TENSION / EMBRACEMENT

 
The Mother’s House by Robert Venturi is seen as a significant house as it is often claimed as being the first postmodernist building. However, Venturi disputes this as he sees himself as an extension of the Modernist’s ideas, attempting to combine function and liveability.




Venturi trained under Louis Kahn, who developed the notion of ‘program’ and ‘core’ spaces. This is evident in the house with the living room being the core space, and the secondary or program rooms feeding off it. As you approach the house your attention is drawn to the chimney with all the visual lines leading to this point. The chimney/stair amalgamation is at the centre of the core and is what encapsulates the entire idea of the house; that is the complex relationship of tension and embracement you create when you force contradictory parts together. As shown in the two longitudinal section poches, the stair and chimney are two elements which compete for central position; however they must share the space and as such must accommodate and adapt to each other the entire way through the house.

The relationship of tension and embracement became the concept behind my parti and poches, and I have attempted to represent this with two disparate parts clashing together and yet having to embrace each other to create a whole.
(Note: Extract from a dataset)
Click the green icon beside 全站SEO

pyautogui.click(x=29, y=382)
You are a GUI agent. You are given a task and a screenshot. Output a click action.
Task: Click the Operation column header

I used the colour red to symbolise the emotion of the anger of the tension and also of embracement.



This concept is indicative of the many contradictions found within the design of the house, that of program/core, big/small, simple/complex, public/private zoning, interior/exterior, screens/enclosure, light/dark, additive/subtractive, symmetry/asymmetry and modern/classical. Venturi is demonstrating “Less is a bore” and includes all these paradoxes into one multifaceted house. However the concept is best demonstrated with the positive/negative stair and chimney relationship that is at the heart of the house.

What is particular about the complicated contradictions of the house is that they do not impede the functionality of the house but rather enable the users to function better within it. Thus by designing architecture which has a sense of emotion and elements which relate to one another, Venturi has created a building which is less mechanistic than the previous Modernists and one which is more suited to the human experience.